Just the number of RCMP that we saw in Whitehorse, a city of 23,276 people made me feel slightly on edge.  I am not saying it was an inherently dangerous place – there was just a definite edge to the city.  The First Nations vagrants -there was one that kept popping up, each time asking us for something else – trying to hustle you for cigarettes or cash as well as the many individuals we saw stumbling out of or in front of taverns; yet, at the same time, there were trendier restaurants, cafés, bookstores, and clothing shops.  It was like a slice of the Pacific Northwest had cleaved off and somehow drifted to the Mesabi Iron Range – and specifically, Gilbert – of Minnesota.

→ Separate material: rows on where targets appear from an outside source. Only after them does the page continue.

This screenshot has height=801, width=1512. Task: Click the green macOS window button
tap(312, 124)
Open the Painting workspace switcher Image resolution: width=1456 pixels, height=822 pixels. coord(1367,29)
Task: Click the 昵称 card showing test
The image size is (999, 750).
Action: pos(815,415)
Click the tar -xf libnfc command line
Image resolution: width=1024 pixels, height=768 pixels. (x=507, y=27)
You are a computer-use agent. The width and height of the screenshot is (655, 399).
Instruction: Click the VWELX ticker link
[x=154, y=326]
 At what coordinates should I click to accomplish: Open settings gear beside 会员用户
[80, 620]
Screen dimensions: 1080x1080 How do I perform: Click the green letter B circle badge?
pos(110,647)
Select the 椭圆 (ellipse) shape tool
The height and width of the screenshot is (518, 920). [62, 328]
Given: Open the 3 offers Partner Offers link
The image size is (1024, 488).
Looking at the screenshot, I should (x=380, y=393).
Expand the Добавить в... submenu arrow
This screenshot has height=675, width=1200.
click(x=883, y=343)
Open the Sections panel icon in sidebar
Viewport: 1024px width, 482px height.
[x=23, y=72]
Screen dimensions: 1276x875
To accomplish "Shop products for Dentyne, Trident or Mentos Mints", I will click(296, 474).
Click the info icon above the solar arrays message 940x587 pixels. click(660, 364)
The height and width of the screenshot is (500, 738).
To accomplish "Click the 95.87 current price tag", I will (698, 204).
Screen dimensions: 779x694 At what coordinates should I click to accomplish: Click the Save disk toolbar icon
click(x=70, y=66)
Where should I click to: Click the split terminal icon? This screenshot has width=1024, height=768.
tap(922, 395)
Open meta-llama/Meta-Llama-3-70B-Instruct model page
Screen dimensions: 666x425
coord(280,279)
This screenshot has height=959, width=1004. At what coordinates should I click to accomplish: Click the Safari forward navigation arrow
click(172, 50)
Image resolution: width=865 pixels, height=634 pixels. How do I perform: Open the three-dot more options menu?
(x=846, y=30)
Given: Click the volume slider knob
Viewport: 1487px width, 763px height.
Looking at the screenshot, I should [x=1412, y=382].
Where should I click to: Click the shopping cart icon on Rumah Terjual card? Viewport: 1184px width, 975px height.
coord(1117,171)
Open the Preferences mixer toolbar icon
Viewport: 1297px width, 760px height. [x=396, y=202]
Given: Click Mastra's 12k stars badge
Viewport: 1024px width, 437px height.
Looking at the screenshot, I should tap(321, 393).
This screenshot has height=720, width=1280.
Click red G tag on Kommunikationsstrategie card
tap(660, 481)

We had breakfast at a hipster-esque breakfast place called Burnt Toast Café; we rolled out of town heading north toward the Dempster Highway.  The entrance to the Dempster sits at around 64° N. latitude.

Our original intent, based on the distance our map, from the Dempster to Dawson City, was to skip Dawson entirely.  The map had mislabeled the distance as 64 miles.  We thought why should we travel a total of an extra two+ hours to get diesel.  But, as we got closer to the Dempster and distances between places were shown on roadside signs – we realized that Dawson was much closer than the map had led us to believe.  We could fill up with that precious distillate-fluid: diesel.  We would definitely have enough fuel to get to Eagle Plains.

We stopped for fish and chips at Sour Dough Joes.  I do have say that Sour Dough’s had fantastic fresh salmon fish and chips.

With full stomachs and a full tank & jerrycans of diesel, we rolled out of Dawson City.

Shortly down the Dempster Highway, there is a sign that is the equivalent of Abandon Hope All Ye Who Enter Here.  The sign basically warned of the total lack of modern services as well as the lack of prompt emergency medical services.  We continued on; The sun was still high in the sky at 7:00 PM.  Tombstone Territorial Park, with its snowcapped mountains, loomed in the distance.